Hay quien los llama “pintores ambulantes”. Sendas mesas y parasoles bajo un brazo; pinceles, papel, colores y agua, en el otro, ellos caminan por las cuestas del Centro Histórico, se sientan frente a una escalinata o se confunden entre los transeúntes de una plaza.
Se conocen, en algún caso, desde niños, pero hace algo más una década se juntaron tras reconocerse como apasionados por la acuarela, una técnica que comparten desde distintos enfoques y acercamientos. A todos los convoca la figura de Oswaldo Muñoz Mariño. Con el maestro han salido a pintar todos estos años, consolidando el dominio de la técnica, pero, además, una amistad fresca, transparente y matizada por un fino humor, que también comparten.

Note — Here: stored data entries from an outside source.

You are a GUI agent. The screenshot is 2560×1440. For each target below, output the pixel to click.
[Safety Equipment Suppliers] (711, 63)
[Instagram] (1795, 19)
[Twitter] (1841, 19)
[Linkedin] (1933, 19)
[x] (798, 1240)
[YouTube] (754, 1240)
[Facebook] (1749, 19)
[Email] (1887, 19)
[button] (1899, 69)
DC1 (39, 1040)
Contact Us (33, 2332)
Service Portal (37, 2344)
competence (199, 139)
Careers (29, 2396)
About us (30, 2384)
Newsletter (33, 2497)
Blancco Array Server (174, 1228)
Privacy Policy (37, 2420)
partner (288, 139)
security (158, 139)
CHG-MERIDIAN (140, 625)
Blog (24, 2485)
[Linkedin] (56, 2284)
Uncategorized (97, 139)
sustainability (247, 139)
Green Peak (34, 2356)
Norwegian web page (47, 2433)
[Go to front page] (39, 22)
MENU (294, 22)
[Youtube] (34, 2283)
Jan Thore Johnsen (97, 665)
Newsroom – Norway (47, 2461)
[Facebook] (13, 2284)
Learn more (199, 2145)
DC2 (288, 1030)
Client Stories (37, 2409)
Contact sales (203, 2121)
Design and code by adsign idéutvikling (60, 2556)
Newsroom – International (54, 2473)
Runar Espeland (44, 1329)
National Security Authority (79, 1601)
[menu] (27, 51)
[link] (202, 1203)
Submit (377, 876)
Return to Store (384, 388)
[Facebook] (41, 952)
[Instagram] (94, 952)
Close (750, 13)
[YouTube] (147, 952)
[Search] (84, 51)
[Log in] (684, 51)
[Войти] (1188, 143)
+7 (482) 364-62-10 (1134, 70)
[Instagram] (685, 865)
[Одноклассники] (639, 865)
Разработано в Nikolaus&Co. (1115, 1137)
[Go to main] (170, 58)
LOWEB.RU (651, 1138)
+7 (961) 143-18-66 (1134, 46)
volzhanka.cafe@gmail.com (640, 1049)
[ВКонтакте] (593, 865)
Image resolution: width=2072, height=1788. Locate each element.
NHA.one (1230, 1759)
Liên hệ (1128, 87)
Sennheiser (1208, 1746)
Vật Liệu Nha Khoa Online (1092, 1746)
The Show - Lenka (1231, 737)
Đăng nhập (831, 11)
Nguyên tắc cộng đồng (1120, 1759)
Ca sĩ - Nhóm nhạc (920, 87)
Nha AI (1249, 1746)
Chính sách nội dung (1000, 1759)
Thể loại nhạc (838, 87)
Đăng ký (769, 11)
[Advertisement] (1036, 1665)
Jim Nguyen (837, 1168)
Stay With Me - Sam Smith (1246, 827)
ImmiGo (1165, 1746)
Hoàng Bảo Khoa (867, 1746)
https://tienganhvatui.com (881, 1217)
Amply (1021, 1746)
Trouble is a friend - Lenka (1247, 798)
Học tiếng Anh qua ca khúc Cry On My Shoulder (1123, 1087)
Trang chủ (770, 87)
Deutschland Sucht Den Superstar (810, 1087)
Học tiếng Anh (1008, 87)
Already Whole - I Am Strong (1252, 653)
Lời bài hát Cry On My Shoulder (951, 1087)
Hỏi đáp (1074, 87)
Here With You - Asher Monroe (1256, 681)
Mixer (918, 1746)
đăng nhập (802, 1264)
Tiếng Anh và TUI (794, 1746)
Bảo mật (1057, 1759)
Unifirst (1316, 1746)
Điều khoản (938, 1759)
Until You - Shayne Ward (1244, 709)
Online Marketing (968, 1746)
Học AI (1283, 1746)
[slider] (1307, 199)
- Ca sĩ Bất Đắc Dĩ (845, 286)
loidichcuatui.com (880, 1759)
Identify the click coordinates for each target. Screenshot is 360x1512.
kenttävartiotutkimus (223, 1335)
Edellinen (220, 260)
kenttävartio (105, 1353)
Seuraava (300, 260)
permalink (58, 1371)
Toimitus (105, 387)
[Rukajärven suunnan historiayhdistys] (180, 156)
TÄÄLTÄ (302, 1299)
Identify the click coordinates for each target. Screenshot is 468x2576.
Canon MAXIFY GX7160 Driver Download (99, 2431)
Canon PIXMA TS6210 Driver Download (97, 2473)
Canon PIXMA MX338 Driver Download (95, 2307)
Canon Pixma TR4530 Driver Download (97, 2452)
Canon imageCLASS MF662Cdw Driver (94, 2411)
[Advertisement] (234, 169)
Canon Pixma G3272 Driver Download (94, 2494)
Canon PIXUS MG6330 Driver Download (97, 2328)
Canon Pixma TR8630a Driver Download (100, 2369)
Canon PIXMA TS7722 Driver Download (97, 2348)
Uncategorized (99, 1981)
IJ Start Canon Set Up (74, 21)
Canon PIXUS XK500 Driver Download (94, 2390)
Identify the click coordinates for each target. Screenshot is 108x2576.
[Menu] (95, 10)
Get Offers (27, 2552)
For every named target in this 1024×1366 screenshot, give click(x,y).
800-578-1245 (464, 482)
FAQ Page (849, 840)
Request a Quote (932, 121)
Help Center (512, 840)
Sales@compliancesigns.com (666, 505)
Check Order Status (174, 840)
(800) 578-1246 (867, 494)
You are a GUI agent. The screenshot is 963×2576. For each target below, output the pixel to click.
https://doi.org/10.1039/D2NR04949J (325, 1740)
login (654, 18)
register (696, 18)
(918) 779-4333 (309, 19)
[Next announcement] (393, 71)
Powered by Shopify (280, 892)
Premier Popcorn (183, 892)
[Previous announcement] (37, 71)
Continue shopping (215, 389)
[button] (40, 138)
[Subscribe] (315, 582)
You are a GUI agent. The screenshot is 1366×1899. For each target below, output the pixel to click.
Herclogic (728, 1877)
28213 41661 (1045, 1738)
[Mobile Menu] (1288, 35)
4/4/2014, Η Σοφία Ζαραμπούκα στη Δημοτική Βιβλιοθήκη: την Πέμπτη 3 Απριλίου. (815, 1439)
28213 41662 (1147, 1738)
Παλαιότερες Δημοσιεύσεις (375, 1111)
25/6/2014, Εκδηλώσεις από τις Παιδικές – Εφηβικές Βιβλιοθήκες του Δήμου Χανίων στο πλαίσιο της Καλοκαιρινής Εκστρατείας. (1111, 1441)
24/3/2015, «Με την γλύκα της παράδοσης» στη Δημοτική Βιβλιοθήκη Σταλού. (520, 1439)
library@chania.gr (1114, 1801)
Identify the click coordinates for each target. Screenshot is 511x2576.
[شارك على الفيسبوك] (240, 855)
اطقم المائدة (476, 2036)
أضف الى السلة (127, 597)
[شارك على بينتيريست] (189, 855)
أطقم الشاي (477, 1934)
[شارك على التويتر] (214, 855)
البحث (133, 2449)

Mientras pintan en la calle, no ha faltado quien se acerque a preguntarles “si afilan cuchillos”, “a quejarse del alcalde”, a brindarles un vaso de agua, o a mostrarles alguna pintura de aficionado.
“Incluso a Oswaldo (Muñoz Mariño) la Policía le quiso llevar preso en el Carmen Alto, por no presentar un permiso para pintar”, recuerda, entre risas, Diego Cornejo Menacho, uno de los miembros de este “club que no es club, escuela que no es escuela, grupo que no es grupo”, como intenta definir.
Quito, “una ciudad que más que ciudad es un paisaje”, en palabras de Cornejo, ha sido el escenario perfecto para estos artistas que, de tanto en tanto, salen a “enfrentarse a la naturaleza”. Su trabajo les ha permitido descubrir la difícil pero espectacular topografía de la capital, retratar la atmósfera de sus rincones y, en algunos casos, servir como generoso espejo para sus habitantes. “La gente pasa todos los días por un lugar y no lo ve. De pronto te ven pintando y preguntan: ¿qué es eso? Les dices que es su calle, su barrio, un ángulo de su casa, la escalinata por la que siempre suben; y dicen: qué bonito que ha sido”, cuenta Carlos Veloz, quien también forma parte de este colectivo.
La “descarga emotiva” que produce una obra de arte, en general, y una acuarela, en particular, ha provocado para estos artistas más de un encuentro interesante, allí donde pintan: en la calle.
“La gente ama la acuarela, quizás porque es ‘más fácil’, porque no presenta elementos muy complejos”, dice Cornejo, periodista y escritor, quien ha tenido con la acuarela un amor intermitente, consolidado en los últimos años. “Y precisamente en esa simplicidad está el mayor reto del acuarelista. No existe inspiración: la hoja en blanco te plantea un problema lógico a resolver, un problema de diseño; tienes que recurrir a una serie de instrumentos y herramientas que te da la técnica”.
Veloz plantea un acercamiento diametralmente distinto. “Lo de Diego es una deformación profesional porque como él es escritor y periodista debe estructurar un discurso que debe ser completamente legible para el espectador”, bromea. “El gran problema del dibujante cuando tiene que hacer representación de lo real, es no pasar por el cerebro, sino por lo intuitivo. Adiestrarte para que tu mano y tu ojo estén absolutamente coordinados”.
Las visiones de Veloz y de Cornejo, sus sensibilidades, sus distintos momentos como artistas y su pasión por esta técnica se plasman –junto a las de tres artistas más– en la exposición colectiva ‘Visiones de la acuarela’, que se inauguró ayer en el Museo Oswaldo Muñoz Mariño.
Cincuenta obras –10 por cada artista– cuelgan ya de las paredes en esta casa colonial restaurada, en el barrio de San Marcos. Son paisajes urbanos y desnudos captados por los artistas ecuatorianos Héctor Chaves, Hernán Jara, Alfonso Rodríguez, además, claro, de Veloz y Cornejo.